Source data
━━━━━━━━━━━━━━━━━━━━━━━━━━━━━━
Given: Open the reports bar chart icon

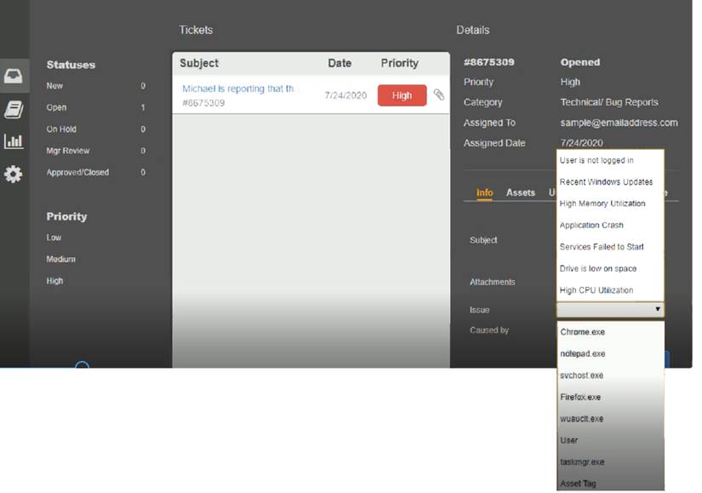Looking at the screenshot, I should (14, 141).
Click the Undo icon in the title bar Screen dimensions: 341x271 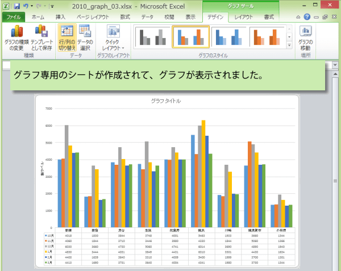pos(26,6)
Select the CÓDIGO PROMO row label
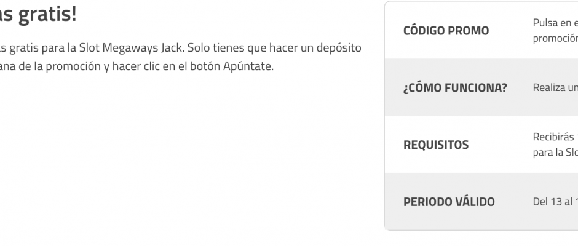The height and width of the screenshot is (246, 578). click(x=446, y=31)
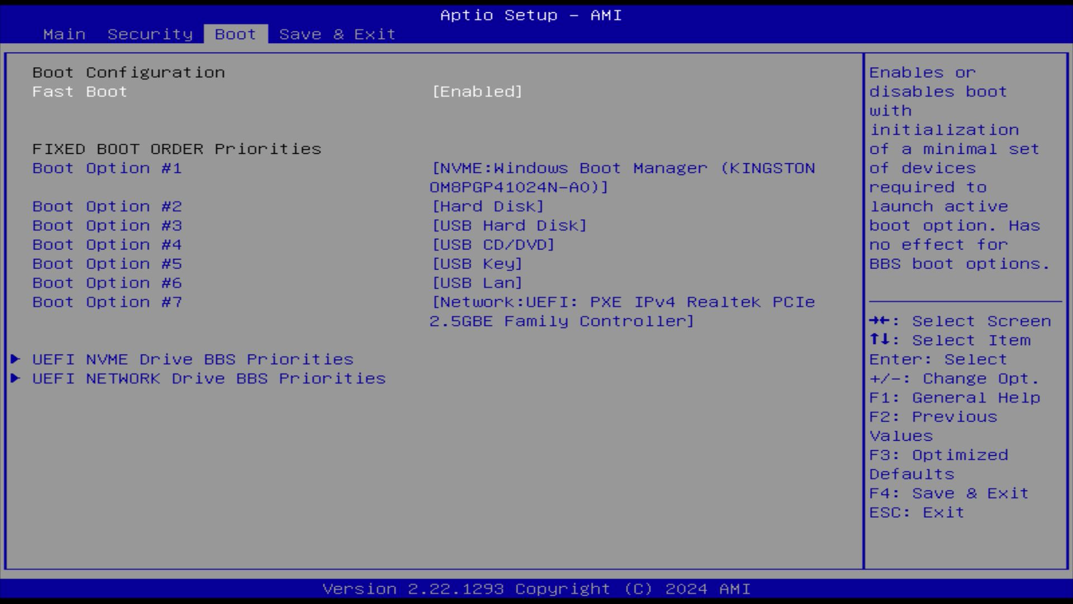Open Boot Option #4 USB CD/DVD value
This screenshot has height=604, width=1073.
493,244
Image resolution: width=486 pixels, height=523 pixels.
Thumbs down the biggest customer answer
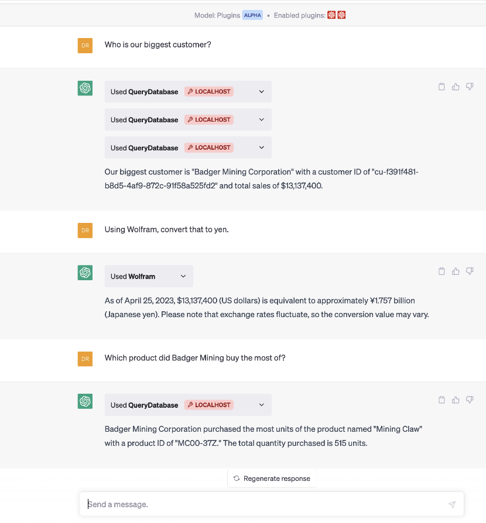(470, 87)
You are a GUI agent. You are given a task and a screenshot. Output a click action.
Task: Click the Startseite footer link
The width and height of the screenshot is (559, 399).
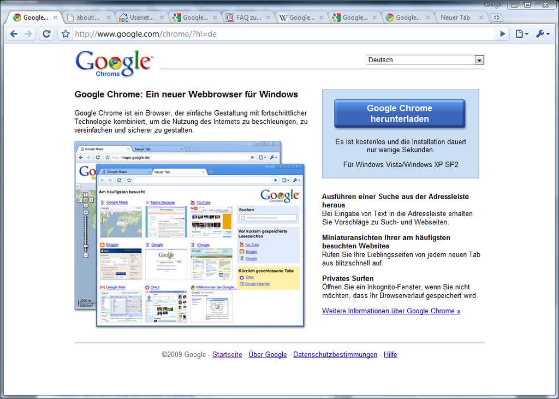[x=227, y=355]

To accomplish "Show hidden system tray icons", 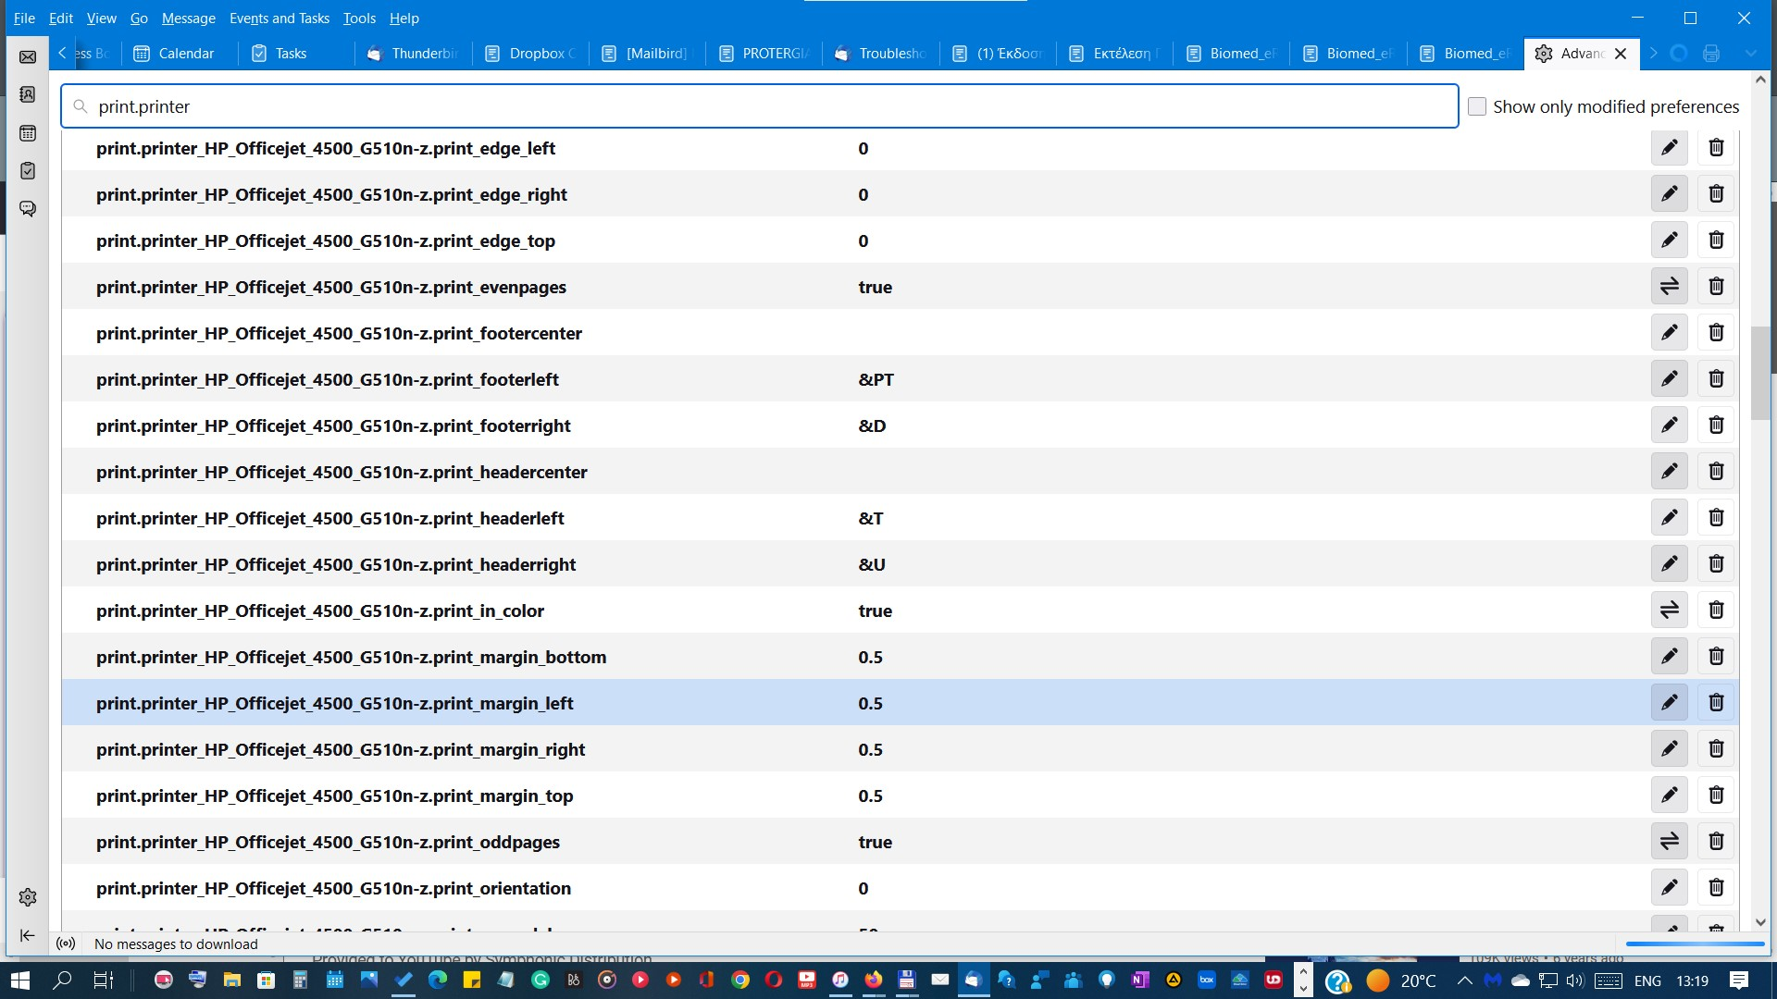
━━━━━━━━━━━━━━━━━━━━━━━━━━━━━━
PROBLEM> In the records, swap "footer link" for "footer menu item" throughout everything from the line containing "Select the CÓDIGO PROMO row label" down to the end of the records, leaving all else unchanged and returning only those lines. Omit the pictures from your answer.

SOLUTION TO THIS PROBLEM>
Select the CÓDIGO PROMO row label
The height and width of the screenshot is (246, 578). click(x=446, y=31)
Open Boot Option #4 USB CD/DVD value
This screenshot has height=604, width=1073.
493,244
Image resolution: width=486 pixels, height=523 pixels.
Thumbs down the biggest customer answer
(470, 87)
You are a GUI agent. You are given a task and a screenshot. Output a click action.
Task: Click the Startseite footer menu item
The width and height of the screenshot is (559, 399).
[x=227, y=355]

To accomplish "Show hidden system tray icons", 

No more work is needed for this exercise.